Русская литература: страсть и власть - [144]
И дальше Коля, пролетев несколько улиц подряд и «прямо в лицо хозяину», который находился от него за три улицы, крикнул: «Вы – невежа, вот вы кто!» – но при этом понимал, «что ушел он окончательно, совсем ушел – плюскепарфе!».
Вот этой фразой заканчивается рассказ, и мы понимаем, что этот плюскепарфе лег теперь на всю Колину жизнь. Что бы он теперь ни делал – окончательный приговор уже произнесен. Его пнули, он улетел, он не смог ничего ответить. Им так всегда и будут пользоваться. «Плюскепарфе», как мог бы называться рассказ, если бы Тэффи была чуть более откровенна в своих приемах. Но Тэффи нигде не говорит об этом прямо. Она пользуется единственным словечком, которое, как лейтмотив, прошивает всю историю. И все нам с вами понятно – и про прошлое Коли, и про его настоящее, и, что самое страшное, про его будущее.
Тэффи – прямая наследница той замечательной английской плеяды – Киплинг, Честертон, Уайльд, Стивенсон и Моэм. Следовало бы подключить еще и Шоу, величайшего парадоксалиста, с которым у Тэффи тоже немало общего. Во всяком случае, пьесы она всегда строит по его лекалам: действия мало, язвительных разговоров очень много, и тем не менее в конце возникает удивительное ощущение и родства, и жалости.

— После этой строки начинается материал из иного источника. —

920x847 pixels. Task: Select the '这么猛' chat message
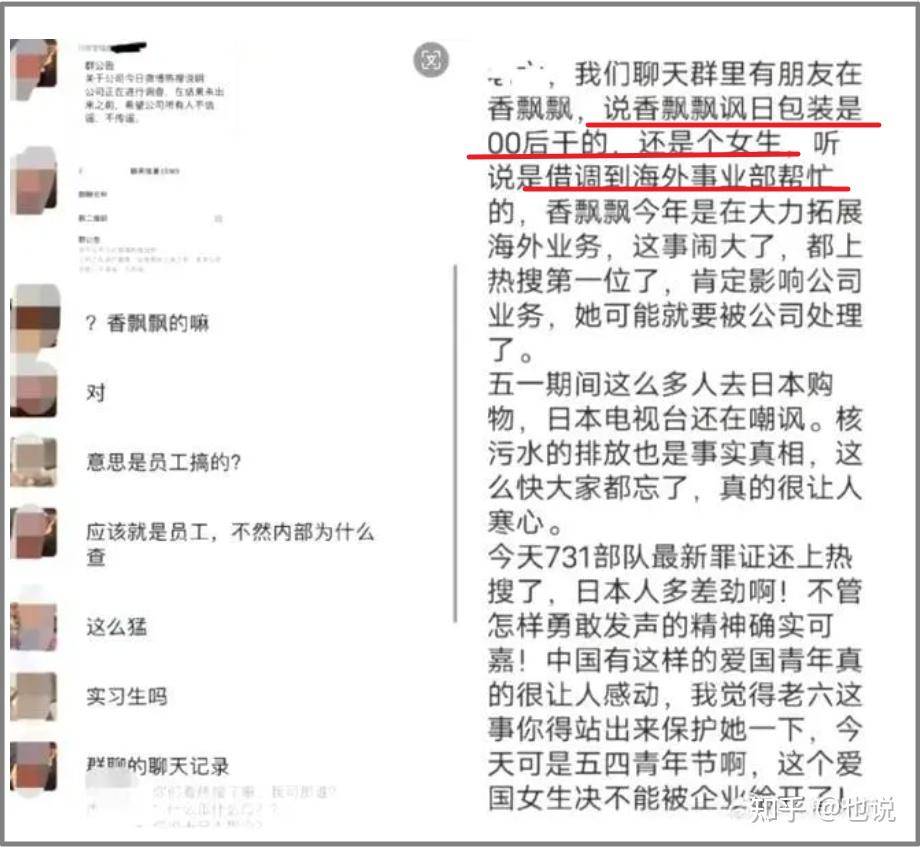[x=117, y=626]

Так вот, эта пятерка в русской литературе не представлена почти никем. При том что русская литература всегда молилась на английскую, очень ее любила, но почему-то не могла усвоить ее уроки. А не могла по очень понятной причине. И вот эта причина, пожалуй, для Тэффи становится главной проблемой. В одном из своих фельетонов она пишет, что русский человек удивительно послушен. Он не умеет сопротивляться. Что ему скажут на митинге, то он и сделает. Внутри у него закона нет.
И вот здесь сформулировано главное отличие русской жизни от английской, русской прозы от английской. Потому что английская жизнь и английская литература (как и проза Тэффи, кстати сказать) основаны на ощущении внутреннего закона, на границах, которые нельзя переходить. Может быть, отсюда ангелическая, ангелоподобная, жизнерадостная природа Тэффи. Это конечная убежденность в том, что мир построен на здравых законах, что Господь всегда наблюдает доброжелательно, что, как бы ни развивались события, есть некий заранее предугаданный человеколюбивый, счастливый сюжет.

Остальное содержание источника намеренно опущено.